Factors That Raise Your Risk
Having more sexual partners increases your likelihood of encountering HPV simply through more exposure. But several other factors influence whether an infection takes hold and whether your body can clear it.
Your immune system plays the biggest role. People with weakened immunity, whether from conditions like HIV, medications that suppress the immune system, or other causes, are roughly 2.5 to 3.5 times more likely to have an active HPV infection. They’re also less likely to clear it, which raises the risk of long-term complications.
Smoking also matters. Smokers in one study had about three times the odds of testing positive for HPV compared to nonsmokers. Tobacco byproducts concentrate in cervical mucus and appear to weaken the local immune response, making it harder for your body to fight the virus in that specific tissue. Other factors linked to higher infection rates include having had multiple pregnancies and long-term use of oral contraceptives, though the biological reasons behind these associations are still being studied.
Non-Sexual Transmission
While sexual contact is overwhelmingly the main route, HPV 16 and 18 can spread in other ways. The most documented alternative is mother-to-child transmission during birth. A pooled analysis of nine studies covering over 2,100 women found that about 6.5% of babies born to HPV-positive mothers had detectable HPV. When mothers had active infections at delivery, transmission rates ranged from 5% to as high as 72% depending on the study. In one study of mother-baby pairs, 71% of the HPV types found in newborns matched their mother’s strain.
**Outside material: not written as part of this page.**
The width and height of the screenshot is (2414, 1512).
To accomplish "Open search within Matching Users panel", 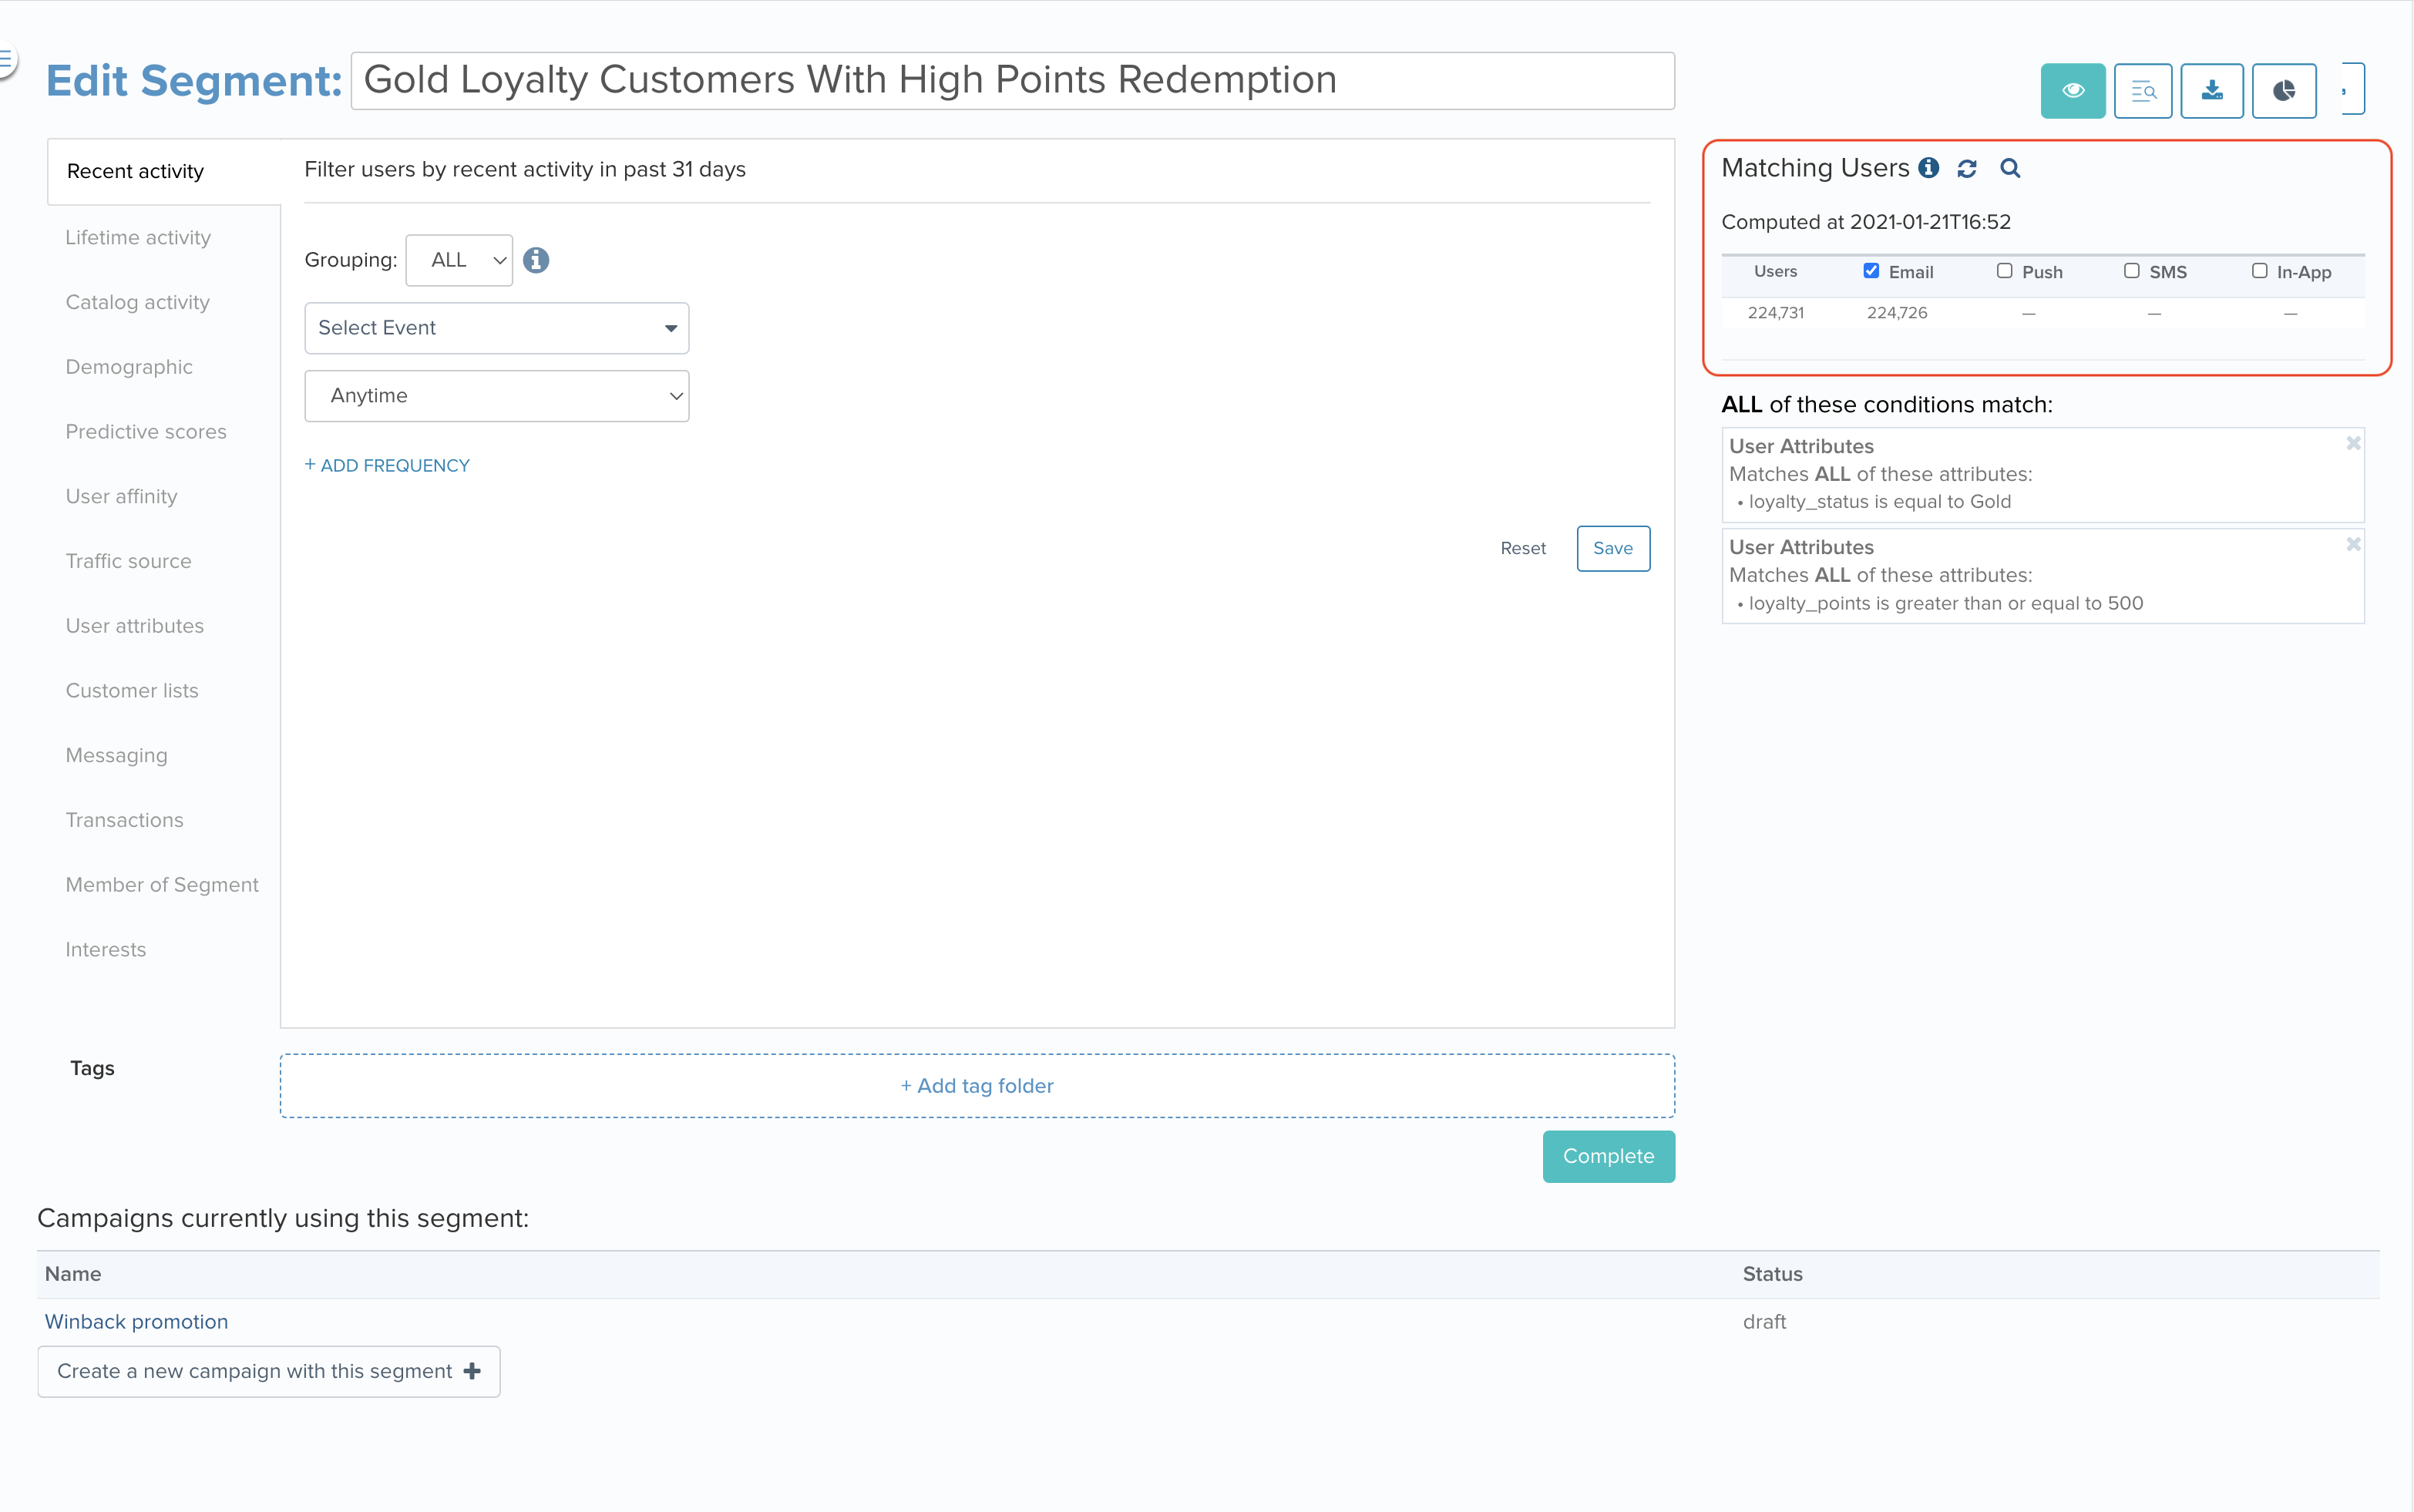I will [2012, 168].
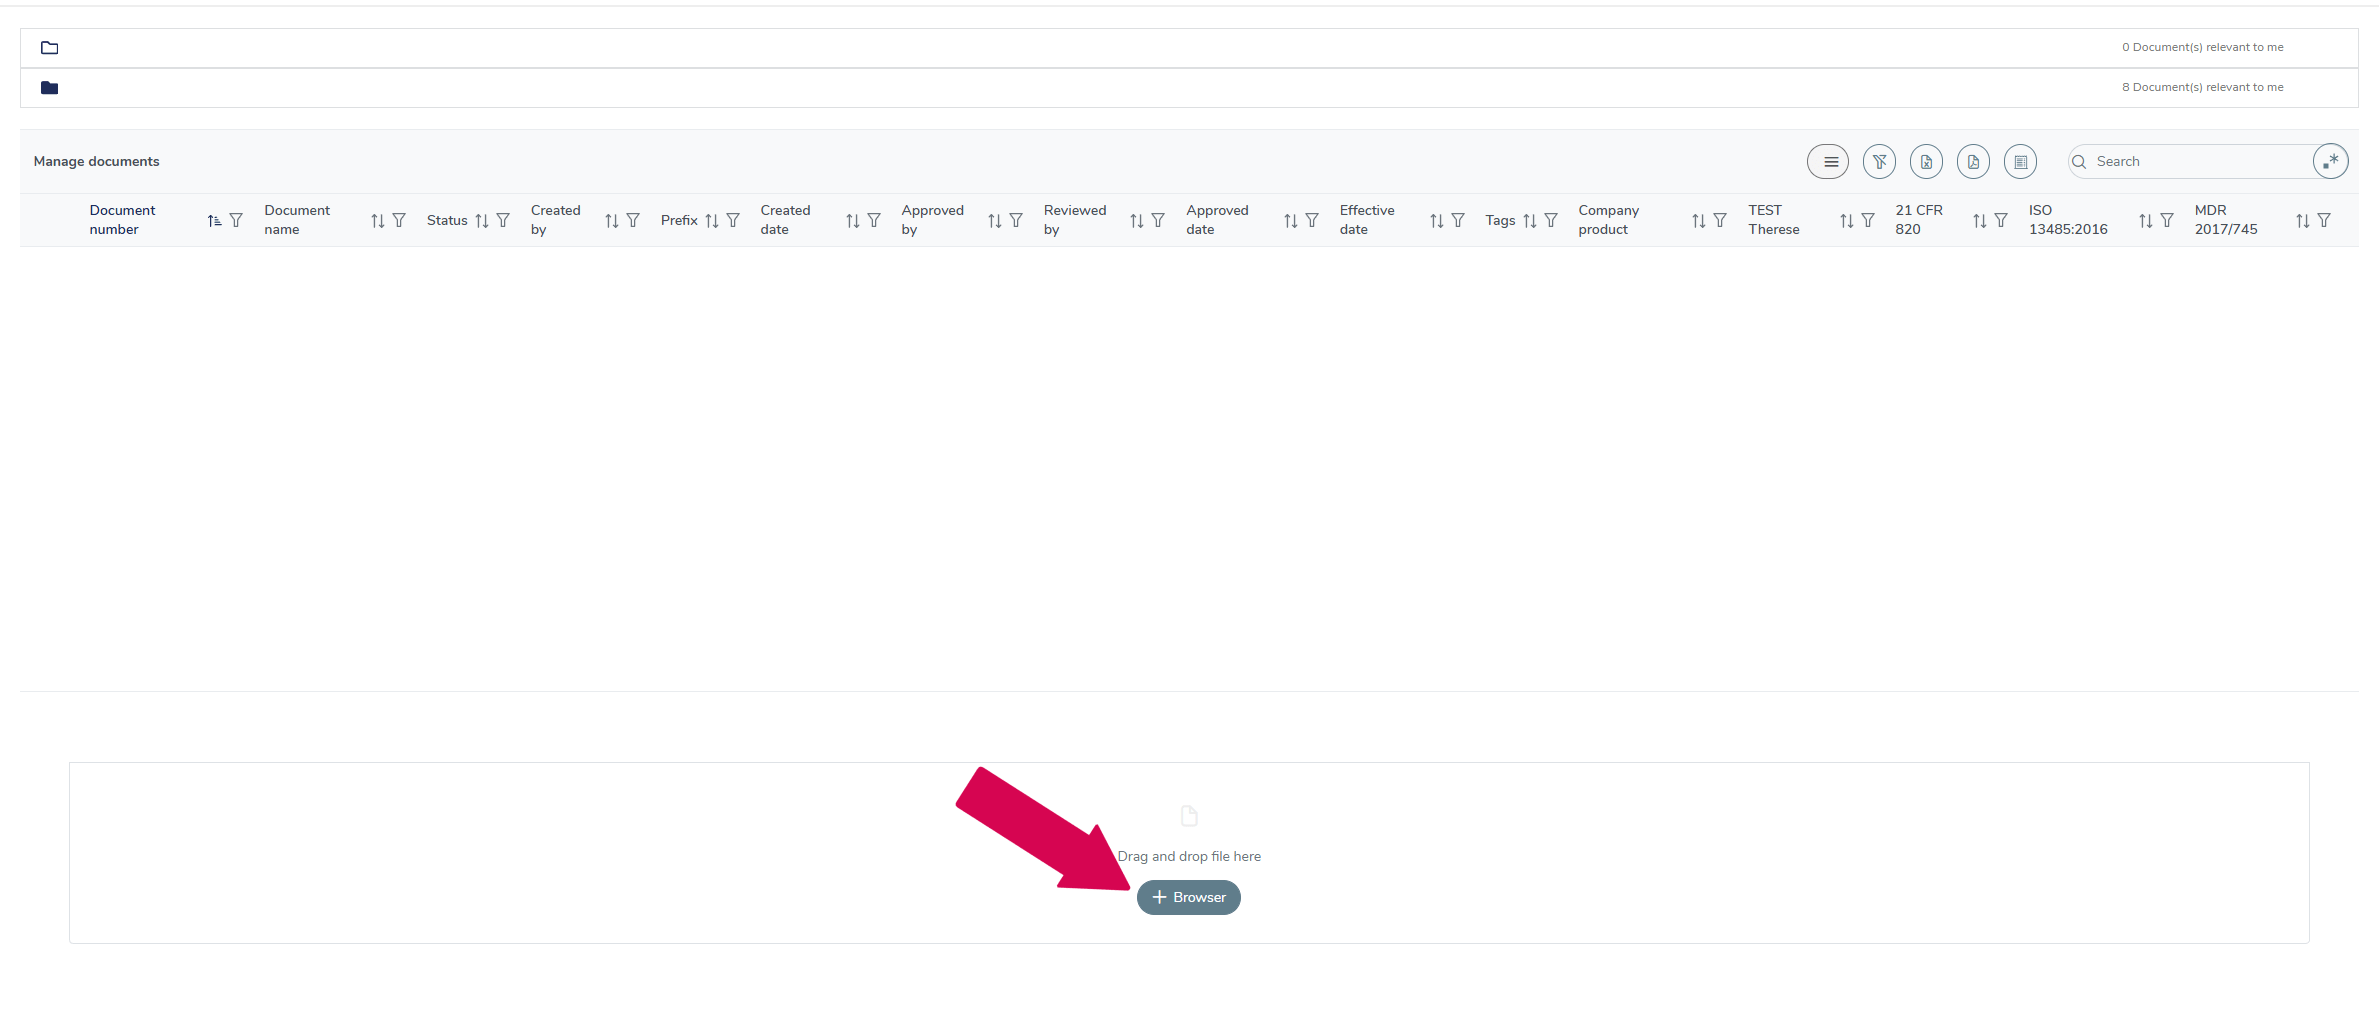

HPV DNA has also been detected in amniotic fluid before the membranes ruptured, suggesting the virus can sometimes reach the baby before delivery through ascending infection from the cervix. Most neonatal HPV infections clear on their own, but this route of transmission explains rare cases of HPV-related conditions in young children.
How Vaccination Protects Against These Strains
The HPV vaccine is the most effective way to prevent infection with types 16 and 18. The current nine-strain vaccine generates an immune response against both of these high-risk types (along with seven others). It works best when given before any exposure to the virus, which is why it’s recommended starting at age 9 to 12, well before most people become sexually active.
The vaccine teaches your immune system to recognize and block HPV before it can establish an infection. It produces antibody responses comparable to earlier vaccines that were proven to prevent HPV-related precancerous changes. For people who are already sexually active, the vaccine still offers protection against any strains they haven’t yet encountered.
How HPV 16 and 18 Are Detected
For women aged 30 to 65, current guidelines offer three screening options: a Pap test every three years, an HPV DNA test alone every five years, or both tests together every five years. The HPV DNA test can identify 14 high-risk strains individually, including types 16 and 18 specifically. This matters because a positive result for either of these two types triggers a more urgent response than a positive result for other high-risk strains.
If your screening comes back positive for HPV 16, which carries the highest cancer risk of any single type, colposcopy is recommended regardless of what your Pap results show. The same applies to HPV 18, which has a strong enough association with cancer that a normal Pap isn’t considered reassuring on its own. For other high-risk types, your doctor may take a watch-and-wait approach with repeat testing, but 16 and 18 get fast-tracked for closer evaluation.